• TASK ITEM: Within the listing below, the lines to output run from the one containing "Click the M point" through the one containing "Image resolution: width=882"; copy them exactly and nothing else.

INFORMATION SUPPLIED Start Marker

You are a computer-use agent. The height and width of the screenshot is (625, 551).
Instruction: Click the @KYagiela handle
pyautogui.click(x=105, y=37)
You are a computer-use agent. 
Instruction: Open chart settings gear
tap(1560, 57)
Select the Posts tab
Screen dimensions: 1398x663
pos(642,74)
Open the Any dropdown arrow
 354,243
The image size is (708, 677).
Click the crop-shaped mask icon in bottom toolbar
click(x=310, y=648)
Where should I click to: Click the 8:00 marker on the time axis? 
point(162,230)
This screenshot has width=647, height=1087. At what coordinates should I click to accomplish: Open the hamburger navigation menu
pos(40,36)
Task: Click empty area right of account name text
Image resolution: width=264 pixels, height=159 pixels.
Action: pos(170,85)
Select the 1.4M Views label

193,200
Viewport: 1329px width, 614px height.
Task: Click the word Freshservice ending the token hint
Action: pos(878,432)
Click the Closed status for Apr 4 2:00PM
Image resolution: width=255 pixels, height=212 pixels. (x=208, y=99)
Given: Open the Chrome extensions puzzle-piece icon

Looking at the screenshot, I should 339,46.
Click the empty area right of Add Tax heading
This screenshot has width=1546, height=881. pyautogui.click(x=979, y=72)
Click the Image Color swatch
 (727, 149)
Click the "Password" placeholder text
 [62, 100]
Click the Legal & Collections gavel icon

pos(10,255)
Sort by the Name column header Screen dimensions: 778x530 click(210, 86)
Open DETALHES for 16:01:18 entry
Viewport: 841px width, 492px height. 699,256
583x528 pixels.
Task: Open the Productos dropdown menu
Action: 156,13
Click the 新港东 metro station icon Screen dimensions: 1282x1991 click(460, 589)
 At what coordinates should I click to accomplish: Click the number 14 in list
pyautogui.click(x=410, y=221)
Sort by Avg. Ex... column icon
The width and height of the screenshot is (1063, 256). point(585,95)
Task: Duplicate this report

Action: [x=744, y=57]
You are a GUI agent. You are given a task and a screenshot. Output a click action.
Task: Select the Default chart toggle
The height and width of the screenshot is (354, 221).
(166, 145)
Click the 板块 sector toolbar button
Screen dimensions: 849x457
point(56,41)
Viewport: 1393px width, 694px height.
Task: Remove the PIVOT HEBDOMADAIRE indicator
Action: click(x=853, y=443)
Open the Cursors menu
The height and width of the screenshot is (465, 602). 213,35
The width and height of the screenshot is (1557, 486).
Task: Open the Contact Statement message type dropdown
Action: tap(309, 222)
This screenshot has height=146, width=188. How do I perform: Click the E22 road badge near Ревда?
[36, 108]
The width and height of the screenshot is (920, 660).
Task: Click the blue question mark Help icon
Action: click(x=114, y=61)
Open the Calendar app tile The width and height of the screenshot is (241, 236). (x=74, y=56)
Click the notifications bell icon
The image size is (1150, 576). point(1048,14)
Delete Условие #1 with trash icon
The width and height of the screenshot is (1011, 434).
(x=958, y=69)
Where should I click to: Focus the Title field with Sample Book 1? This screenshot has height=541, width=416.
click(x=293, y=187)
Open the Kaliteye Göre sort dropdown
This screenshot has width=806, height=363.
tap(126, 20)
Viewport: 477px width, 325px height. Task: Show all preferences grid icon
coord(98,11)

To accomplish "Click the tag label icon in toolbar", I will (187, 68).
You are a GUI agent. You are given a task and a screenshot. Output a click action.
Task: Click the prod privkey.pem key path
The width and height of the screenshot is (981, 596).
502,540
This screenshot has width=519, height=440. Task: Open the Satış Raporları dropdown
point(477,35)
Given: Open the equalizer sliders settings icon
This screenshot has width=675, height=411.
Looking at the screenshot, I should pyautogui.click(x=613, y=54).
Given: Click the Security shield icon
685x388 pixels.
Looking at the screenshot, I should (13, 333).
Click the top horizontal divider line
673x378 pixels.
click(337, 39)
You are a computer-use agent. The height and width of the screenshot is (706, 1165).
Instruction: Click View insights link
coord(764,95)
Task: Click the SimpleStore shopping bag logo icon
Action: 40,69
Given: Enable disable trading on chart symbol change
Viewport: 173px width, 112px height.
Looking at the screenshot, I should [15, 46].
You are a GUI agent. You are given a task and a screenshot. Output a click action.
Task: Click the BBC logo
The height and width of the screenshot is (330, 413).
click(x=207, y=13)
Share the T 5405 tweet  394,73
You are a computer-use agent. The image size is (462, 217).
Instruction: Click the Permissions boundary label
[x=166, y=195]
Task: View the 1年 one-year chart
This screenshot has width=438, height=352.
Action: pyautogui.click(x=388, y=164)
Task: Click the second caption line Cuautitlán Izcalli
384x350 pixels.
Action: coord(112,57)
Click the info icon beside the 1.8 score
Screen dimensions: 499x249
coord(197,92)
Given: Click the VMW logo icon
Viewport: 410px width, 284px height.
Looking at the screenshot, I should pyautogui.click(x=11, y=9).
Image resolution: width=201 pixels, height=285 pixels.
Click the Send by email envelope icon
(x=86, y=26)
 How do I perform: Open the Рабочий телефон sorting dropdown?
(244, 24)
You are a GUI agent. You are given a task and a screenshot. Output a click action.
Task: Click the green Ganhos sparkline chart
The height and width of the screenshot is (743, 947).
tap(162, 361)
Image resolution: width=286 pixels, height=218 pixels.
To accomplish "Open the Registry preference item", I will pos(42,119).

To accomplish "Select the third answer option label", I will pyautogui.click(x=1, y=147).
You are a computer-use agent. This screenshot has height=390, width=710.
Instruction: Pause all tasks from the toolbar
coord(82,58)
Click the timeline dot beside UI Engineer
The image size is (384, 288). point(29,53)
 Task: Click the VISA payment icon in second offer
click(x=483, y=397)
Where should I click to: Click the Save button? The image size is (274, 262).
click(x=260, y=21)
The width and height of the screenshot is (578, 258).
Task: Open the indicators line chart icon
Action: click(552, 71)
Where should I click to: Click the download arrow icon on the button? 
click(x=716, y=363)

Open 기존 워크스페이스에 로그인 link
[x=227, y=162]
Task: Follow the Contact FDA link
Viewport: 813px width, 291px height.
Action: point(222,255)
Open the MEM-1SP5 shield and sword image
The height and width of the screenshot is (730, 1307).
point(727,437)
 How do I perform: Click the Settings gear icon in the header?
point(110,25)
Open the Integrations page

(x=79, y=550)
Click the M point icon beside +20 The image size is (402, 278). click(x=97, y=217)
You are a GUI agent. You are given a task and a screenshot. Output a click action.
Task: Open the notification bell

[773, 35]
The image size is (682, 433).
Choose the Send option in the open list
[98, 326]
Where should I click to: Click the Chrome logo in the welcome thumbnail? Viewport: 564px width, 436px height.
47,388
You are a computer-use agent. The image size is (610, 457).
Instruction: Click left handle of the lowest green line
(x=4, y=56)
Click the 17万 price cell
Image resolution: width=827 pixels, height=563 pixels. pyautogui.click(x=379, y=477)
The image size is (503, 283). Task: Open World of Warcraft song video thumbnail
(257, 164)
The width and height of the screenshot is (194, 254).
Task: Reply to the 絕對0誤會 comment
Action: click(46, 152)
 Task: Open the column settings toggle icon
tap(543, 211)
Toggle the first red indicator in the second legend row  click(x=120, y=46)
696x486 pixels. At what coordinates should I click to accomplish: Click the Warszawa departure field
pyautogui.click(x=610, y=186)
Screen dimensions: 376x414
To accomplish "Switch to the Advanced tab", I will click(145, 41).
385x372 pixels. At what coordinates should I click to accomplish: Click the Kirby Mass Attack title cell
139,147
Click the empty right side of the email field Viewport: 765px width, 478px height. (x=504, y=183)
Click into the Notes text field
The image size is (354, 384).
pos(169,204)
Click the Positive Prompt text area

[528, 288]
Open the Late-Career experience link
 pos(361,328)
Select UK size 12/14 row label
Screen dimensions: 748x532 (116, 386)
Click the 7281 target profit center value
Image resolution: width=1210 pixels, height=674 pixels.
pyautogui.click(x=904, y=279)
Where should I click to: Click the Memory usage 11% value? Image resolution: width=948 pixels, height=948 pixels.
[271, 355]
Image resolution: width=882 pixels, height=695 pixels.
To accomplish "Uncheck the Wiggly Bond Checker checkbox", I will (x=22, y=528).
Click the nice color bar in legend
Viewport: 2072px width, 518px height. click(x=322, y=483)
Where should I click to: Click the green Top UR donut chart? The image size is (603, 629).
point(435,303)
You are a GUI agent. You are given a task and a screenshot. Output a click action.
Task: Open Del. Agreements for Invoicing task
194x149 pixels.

INFORMATION SUPPLIED End Marker

• TASK OUTPUT:
Click the M point icon beside +20 The image size is (402, 278). click(x=97, y=217)
You are a GUI agent. You are given a task and a screenshot. Output a click action.
Task: Open the notification bell

[773, 35]
The image size is (682, 433).
Choose the Send option in the open list
[98, 326]
Where should I click to: Click the Chrome logo in the welcome thumbnail? Viewport: 564px width, 436px height.
47,388
You are a computer-use agent. The image size is (610, 457).
Instruction: Click left handle of the lowest green line
(x=4, y=56)
Click the 17万 price cell
Image resolution: width=827 pixels, height=563 pixels. pyautogui.click(x=379, y=477)
The image size is (503, 283). Task: Open World of Warcraft song video thumbnail
(257, 164)
The width and height of the screenshot is (194, 254).
Task: Reply to the 絕對0誤會 comment
Action: click(46, 152)
 Task: Open the column settings toggle icon
tap(543, 211)
Toggle the first red indicator in the second legend row  click(x=120, y=46)
696x486 pixels. At what coordinates should I click to accomplish: Click the Warszawa departure field
pyautogui.click(x=610, y=186)
Screen dimensions: 376x414
To accomplish "Switch to the Advanced tab", I will click(145, 41).
385x372 pixels. At what coordinates should I click to accomplish: Click the Kirby Mass Attack title cell
139,147
Click the empty right side of the email field Viewport: 765px width, 478px height. (x=504, y=183)
Click into the Notes text field
The image size is (354, 384).
pos(169,204)
Click the Positive Prompt text area

[528, 288]
Open the Late-Career experience link
 pos(361,328)
Select UK size 12/14 row label
Screen dimensions: 748x532 (116, 386)
Click the 7281 target profit center value
Image resolution: width=1210 pixels, height=674 pixels.
pyautogui.click(x=904, y=279)
Where should I click to: Click the Memory usage 11% value? Image resolution: width=948 pixels, height=948 pixels.
[271, 355]
Image resolution: width=882 pixels, height=695 pixels.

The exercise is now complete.